*EXTRACT TO READ*:
-- Begin --
"Adult Education" is a song by American duo Daryl Hall & John Oates, released as a single in February 1984 and debuting on the Billboard Hot 100 on February 18. The song is featured on the duo's second compilation album Rock 'n Soul Part 1 (1983). It was one of two new tracks that were recorded specifically for the compilation release and hit number eight on the US Billboard Hot 100. This song was featured in the 2013 video game Grand Theft Auto V.

Lyrics
The song centers on the plight of a teenage girl in high school. Her girlfriends only "care about what she wears" and the narrator assures her "there's life after high school." The lyrics suggest she is wiser than her years and, in fact, is receiving an education to the behavior of adults in high school.
-- End --
*GIVEN INFORMATION*:
-- Begin --
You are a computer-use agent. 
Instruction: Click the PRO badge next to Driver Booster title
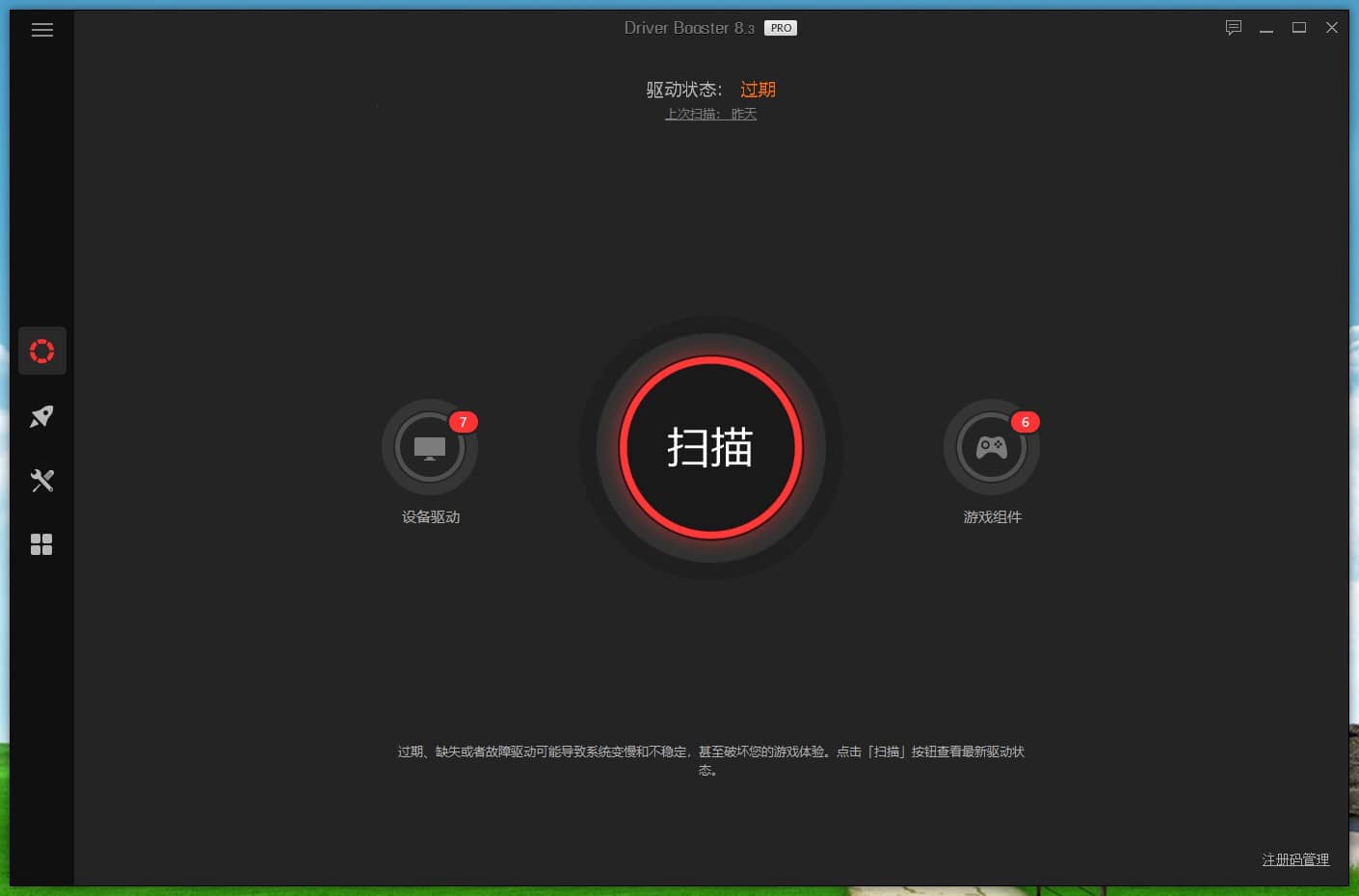[780, 27]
-- End --
*WORK TO DO*:
1. Decide whether each statement agrees with the "Adult Education" article, answering yes or no and quoting the words that settle it: (a) The song came out as a single in February 1984. (b) The song reached number one on the Billboard Hot 100. (c) The narrator tells the girl that there is life after high school.
2. Write a continuation of the "Adult Education" article, picking up after its final sentence.
The data has no connection to the "Adult Education" article.

*RESULTS FOR THE EXERCISE*:
1.
(a) Yes: "released as a single in February 1984"
(b) No: "hit number eight on the US Billboard Hot 100"
(c) Yes: "the narrator assures her "there's life after high school.""

2.
Music video
The music video to "Adult Education", directed by Tim Pope, takes place in what appears to be a torchlit stone temple or tomb.  As Hall & Oates and their band sing, dance and play with modified instruments and ceremonial objects, a middle-aged man in a baseball cap organizes and wields several idols, while chanting.  A teenage boy wearing a loincloth and a teenage girl draped in a white sheet cross a platform illuminated with modern lights and ascend a staircase to meet the man, who appears to bless them with an animal idol.  The girl removes the sheet from her head and part of her body and the ritual continues.  Eventually, both teenagers are placed on stone slabs; the boy acts terrified and appears to be restrained, while the girl lies motionless, her body draped in the white sheet.  The video ends with the boy standing behind the idols' altar and the girl sitting on the stone slab in front of it, as Hall & Oates and their band continue to sing, dance and play instruments in the background.  The final shots of the video are of hieroglyphs and ceremonial items scattered around the structure.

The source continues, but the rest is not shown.